Each was from a different business owner, naming Floyd Adelman as their go-to person when problems or opportunities come up in their companies.

In all, nine people nominated Adelman, who owns and operates a local franchise of The Inner Circle, running peer advisory groups with these nine business owners, and many others, as members.

Each member of a group is from a different industry — by design so they do not compete — and they meet monthly to discuss their issues. Adelman, a long-time Twin Cities business owner, follows up much more often by phone.

Each person needs something a little bit different, Adelman says, although common themes arise. Indeed, the nine nominations were remarkable in that each featured a “best lesson” learned from Adelman that was different from all the rest. (Those lessons are quoted with the photograph, taken at Creatis Inc. headquarters in Minneapolis.

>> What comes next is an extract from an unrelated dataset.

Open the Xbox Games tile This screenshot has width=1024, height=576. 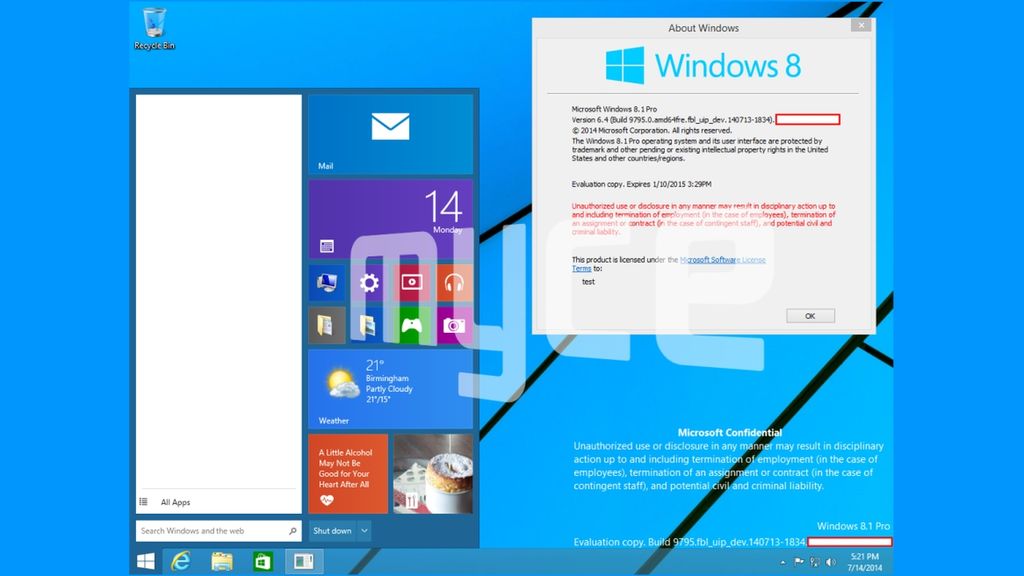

Two of the nominators could not attend the photo shoot.)

“I see the big picture faster than most people,” Adelman says. “And then I work on both questioning and tough feedback.”

Adelman is an experienced business owner himself. “I grew up in the entrepreneur business, third generation” in his family’s auto parts company, Crown Auto. He knew everybody in the industry, he says, and for years wasn’t looking for something different.

“I thought I’d be doing that forever, but the business was changing,” he says. “Twenty-five years ago I was saying that there were only going to be four or five car companies in the world.” When his chance came to sell Crown Auto, he did.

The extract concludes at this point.